For the past two weeks I’ve been in Scotland with my mother and daughter, a three-generation journey to reconnect with our roots and each other. Instead of a chronological travelogue I’d like to offer up snippits, collections of photos and stories that begin to fill out the incredibly rich narrative of our trip. In two weeks we saw so much, spent every waking and sleeping moment together, and got to really know Scotland from the soles of our feet to our noses.
First, a few pictures from a hill on the Isle of Skye, near Dunvegan. We were heading to the castle at Dunvegan but passed an old church and decided to stop. This is what travel should be–the unplanned diversions that trump the destinations. From there we spotted a standing stone rising up like a finger from the brow of a grassy hill. CH could not be stopped–even as my mom and I poked around the church ruins, CH was charging up the hill like a Marine. She came back breathless with tales of caterpillars, waving grass, and the big stone. I had to go explore with her.
The standing stone was put there a bit more recently than you’d think: 2000 AD. Just fifteen years ago the inhabitants of Skye raised it using ancient methods (and a bit of concrete around the base) to commemorate…I can’t remember now. From the top of the hill, a stout wind flapping our clothes, we understood why they picked the spot.

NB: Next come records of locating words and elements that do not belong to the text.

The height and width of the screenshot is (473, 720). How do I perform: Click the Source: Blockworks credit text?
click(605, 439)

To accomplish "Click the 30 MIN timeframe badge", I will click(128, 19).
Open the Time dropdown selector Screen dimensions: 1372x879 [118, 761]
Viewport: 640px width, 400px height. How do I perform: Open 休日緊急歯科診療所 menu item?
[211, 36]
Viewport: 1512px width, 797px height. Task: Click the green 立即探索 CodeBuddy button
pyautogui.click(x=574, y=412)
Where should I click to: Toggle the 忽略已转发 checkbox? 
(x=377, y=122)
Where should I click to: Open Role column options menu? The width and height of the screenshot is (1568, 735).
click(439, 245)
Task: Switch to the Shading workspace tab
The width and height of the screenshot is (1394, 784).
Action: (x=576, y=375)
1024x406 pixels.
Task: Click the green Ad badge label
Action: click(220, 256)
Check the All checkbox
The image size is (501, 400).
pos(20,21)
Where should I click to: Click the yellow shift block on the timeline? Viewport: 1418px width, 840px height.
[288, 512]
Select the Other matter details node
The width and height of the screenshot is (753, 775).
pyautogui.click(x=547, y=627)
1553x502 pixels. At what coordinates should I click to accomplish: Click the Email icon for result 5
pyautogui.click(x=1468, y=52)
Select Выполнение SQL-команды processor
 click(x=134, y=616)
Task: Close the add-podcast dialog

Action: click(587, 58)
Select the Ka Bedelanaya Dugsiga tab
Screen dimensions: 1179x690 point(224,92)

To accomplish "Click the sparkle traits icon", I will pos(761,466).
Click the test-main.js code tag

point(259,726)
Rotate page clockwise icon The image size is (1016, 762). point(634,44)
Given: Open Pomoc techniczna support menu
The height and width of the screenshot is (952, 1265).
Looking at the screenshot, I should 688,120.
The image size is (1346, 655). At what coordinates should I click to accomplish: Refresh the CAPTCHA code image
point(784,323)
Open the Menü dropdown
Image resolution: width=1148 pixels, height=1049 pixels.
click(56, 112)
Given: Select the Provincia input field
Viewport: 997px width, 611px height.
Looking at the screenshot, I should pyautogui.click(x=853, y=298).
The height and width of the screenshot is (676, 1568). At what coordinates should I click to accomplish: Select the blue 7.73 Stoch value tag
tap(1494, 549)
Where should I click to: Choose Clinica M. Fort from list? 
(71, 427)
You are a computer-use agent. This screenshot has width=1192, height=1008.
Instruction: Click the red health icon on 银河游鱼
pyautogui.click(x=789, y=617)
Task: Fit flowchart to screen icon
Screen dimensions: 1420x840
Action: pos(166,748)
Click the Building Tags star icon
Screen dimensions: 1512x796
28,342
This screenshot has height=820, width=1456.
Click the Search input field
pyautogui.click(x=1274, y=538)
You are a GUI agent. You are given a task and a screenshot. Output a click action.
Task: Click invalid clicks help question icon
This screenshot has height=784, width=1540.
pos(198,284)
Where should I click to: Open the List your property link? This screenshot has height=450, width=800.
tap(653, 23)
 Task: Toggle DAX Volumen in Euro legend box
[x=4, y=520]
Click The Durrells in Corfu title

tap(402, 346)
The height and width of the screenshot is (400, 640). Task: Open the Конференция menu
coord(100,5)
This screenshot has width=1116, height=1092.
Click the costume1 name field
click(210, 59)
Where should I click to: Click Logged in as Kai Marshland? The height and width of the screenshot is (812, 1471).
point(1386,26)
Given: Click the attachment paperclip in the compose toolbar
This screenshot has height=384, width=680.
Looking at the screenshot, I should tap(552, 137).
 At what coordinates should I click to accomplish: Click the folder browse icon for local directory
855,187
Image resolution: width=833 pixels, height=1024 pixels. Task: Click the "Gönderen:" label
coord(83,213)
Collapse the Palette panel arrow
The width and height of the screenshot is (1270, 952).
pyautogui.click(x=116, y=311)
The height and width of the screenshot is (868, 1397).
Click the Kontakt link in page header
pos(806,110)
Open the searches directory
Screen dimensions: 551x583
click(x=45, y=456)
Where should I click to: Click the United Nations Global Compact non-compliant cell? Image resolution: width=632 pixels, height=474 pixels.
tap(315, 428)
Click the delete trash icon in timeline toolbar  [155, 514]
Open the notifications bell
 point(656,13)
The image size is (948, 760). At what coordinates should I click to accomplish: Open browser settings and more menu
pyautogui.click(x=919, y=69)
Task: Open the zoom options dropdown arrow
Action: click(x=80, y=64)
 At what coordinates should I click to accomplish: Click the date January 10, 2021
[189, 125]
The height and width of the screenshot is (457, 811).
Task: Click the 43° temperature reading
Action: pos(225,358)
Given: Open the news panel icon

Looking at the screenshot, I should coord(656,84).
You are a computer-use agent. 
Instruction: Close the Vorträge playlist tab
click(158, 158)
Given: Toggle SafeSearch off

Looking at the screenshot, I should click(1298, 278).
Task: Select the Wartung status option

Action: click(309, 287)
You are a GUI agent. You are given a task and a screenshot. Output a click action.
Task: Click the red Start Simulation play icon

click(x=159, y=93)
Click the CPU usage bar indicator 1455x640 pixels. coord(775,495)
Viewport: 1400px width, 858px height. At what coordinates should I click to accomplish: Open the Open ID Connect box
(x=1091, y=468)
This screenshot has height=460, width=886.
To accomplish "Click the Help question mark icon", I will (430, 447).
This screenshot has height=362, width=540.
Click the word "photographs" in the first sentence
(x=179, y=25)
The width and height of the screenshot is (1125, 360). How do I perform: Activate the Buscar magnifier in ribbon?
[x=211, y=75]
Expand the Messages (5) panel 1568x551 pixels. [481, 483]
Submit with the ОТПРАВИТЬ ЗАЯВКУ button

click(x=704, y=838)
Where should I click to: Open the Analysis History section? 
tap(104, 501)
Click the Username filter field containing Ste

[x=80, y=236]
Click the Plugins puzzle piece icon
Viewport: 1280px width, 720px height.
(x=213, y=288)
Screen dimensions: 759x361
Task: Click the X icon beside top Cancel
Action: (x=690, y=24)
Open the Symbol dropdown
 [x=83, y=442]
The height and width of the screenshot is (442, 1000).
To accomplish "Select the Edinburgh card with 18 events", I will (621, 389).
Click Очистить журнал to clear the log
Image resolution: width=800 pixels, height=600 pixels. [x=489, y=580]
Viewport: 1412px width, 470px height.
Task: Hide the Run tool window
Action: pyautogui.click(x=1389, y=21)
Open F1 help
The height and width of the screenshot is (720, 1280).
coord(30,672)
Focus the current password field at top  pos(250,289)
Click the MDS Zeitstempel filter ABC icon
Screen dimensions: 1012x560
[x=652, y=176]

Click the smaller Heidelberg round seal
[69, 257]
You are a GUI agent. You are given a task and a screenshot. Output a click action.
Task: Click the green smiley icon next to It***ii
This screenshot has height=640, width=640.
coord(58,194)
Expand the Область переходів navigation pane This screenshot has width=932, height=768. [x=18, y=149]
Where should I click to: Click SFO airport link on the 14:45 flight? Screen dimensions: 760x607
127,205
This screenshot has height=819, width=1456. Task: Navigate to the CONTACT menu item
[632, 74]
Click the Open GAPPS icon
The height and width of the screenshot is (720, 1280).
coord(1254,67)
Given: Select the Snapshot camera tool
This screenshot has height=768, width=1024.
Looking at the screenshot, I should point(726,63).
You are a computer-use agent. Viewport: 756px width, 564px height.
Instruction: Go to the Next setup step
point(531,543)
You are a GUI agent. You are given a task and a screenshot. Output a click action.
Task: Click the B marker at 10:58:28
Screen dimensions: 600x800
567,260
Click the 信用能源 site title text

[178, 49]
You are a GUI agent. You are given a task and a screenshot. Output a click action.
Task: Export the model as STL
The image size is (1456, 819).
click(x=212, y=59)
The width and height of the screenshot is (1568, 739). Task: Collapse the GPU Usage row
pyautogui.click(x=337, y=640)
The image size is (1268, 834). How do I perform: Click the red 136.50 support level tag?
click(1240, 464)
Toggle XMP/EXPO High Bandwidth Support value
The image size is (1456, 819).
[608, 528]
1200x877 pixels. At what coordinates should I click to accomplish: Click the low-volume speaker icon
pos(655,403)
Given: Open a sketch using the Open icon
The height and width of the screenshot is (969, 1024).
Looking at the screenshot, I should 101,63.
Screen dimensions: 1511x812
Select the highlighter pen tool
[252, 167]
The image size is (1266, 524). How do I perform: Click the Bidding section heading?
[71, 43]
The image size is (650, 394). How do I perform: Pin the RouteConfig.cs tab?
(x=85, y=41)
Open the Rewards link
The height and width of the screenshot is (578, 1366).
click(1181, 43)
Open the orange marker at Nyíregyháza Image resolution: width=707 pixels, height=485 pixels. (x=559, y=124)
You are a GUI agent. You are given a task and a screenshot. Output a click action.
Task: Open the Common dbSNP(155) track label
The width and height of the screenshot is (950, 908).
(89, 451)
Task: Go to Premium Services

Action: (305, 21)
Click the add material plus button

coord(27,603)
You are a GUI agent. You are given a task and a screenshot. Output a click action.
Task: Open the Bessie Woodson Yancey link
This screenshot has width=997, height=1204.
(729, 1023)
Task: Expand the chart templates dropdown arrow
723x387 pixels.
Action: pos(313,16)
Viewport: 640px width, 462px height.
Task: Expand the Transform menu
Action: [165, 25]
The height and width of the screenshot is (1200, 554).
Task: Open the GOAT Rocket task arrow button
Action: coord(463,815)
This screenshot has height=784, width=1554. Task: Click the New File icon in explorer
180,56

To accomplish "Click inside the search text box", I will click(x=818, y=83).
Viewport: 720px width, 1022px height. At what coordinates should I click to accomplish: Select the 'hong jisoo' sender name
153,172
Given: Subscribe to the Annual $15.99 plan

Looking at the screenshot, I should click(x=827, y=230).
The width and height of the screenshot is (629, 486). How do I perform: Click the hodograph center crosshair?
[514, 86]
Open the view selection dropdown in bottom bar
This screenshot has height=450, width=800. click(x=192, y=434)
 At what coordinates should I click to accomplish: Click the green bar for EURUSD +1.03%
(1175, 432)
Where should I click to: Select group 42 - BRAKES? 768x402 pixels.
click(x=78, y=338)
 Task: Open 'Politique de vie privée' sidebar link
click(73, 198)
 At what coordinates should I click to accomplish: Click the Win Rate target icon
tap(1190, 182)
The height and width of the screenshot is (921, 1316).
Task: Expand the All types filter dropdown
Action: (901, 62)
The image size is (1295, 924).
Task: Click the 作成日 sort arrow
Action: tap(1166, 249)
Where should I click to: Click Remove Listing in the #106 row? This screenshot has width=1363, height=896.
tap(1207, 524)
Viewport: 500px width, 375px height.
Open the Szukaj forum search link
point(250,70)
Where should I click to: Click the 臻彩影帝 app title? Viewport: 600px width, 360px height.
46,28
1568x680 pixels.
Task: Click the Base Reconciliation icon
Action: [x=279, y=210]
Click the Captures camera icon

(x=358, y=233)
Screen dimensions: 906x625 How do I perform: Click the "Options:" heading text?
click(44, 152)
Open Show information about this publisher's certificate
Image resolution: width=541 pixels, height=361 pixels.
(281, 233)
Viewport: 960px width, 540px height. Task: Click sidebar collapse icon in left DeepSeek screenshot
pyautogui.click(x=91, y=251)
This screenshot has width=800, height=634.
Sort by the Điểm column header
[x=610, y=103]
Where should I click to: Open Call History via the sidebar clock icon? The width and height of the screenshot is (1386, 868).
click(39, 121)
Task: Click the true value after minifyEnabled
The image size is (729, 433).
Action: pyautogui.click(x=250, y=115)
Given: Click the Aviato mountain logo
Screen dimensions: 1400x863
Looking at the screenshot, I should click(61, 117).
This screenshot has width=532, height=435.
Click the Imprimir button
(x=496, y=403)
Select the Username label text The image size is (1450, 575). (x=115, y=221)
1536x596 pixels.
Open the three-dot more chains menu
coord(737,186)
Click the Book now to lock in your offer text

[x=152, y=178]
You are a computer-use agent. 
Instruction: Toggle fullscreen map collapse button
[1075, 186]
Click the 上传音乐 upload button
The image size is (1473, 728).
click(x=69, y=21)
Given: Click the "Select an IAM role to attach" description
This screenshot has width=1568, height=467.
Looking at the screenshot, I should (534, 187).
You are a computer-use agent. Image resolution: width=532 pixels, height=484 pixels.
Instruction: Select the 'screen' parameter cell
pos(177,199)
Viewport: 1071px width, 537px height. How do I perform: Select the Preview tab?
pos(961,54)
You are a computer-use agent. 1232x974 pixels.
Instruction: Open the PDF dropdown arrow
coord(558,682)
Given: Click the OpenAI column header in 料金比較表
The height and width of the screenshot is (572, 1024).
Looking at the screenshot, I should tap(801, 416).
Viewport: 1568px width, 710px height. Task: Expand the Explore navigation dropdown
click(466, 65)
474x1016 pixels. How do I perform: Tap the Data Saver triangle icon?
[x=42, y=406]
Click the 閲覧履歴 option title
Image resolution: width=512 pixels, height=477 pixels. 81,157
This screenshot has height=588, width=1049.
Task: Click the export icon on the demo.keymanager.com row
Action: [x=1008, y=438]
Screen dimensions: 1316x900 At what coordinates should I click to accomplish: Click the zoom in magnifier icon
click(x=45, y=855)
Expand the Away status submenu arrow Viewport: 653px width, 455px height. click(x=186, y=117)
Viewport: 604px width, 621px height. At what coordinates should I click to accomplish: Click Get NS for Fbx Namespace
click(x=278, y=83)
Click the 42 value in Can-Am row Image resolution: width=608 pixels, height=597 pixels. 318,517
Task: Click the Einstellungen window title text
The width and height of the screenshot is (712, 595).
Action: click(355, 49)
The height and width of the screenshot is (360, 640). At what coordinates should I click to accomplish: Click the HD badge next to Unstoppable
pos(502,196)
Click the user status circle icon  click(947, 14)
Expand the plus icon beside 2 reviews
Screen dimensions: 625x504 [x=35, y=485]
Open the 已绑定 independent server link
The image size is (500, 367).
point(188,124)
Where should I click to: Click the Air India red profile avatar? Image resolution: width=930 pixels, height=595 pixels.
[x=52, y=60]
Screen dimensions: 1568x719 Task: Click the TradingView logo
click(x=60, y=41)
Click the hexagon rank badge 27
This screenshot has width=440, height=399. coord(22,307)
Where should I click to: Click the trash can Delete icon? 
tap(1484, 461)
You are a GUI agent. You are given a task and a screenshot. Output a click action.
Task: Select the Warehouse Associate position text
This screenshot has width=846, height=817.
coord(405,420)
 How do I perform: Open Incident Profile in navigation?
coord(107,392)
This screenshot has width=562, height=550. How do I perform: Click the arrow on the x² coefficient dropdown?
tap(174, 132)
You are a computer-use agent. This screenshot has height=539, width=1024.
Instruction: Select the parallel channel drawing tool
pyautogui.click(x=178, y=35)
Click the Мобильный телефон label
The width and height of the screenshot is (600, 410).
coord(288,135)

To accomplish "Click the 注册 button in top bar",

So often on this trip we came upon scenes too good for a coffee table book–mists shredding above craggy peaks, sheep polka-dotting jade-green fields, and miles of delicate purple heather standing up to unstoppable wind. Maybe because my ancestors hail from Scotland but I feel a rising in my chest when I see this picture, my daughter coming to love and connect with a place I’ve visited twice before and keep going back because it’s one of the places in the world I feel most grounded, most peaceful.
The places we visited and liked the most were apologetically wild: Harris, Lewis, the Cairngorms. In the coming weeks I’ll show a few of my favorite images that give little justice to the wonderful countryside of Scotland, but really you ought to go there yourself. In seven hours from the East Coast you can be stepping off a plane in Edinburgh, feeling the cool damp air on your face that has blown itself clean coming across the Atlantic. You might feel, as CH did in the picture above, compelled to stand and stare, losing yourself in a magical place.
You leave me speechless! I felt exactly the same! What a wonderful connection with family and ancestors. You said it best.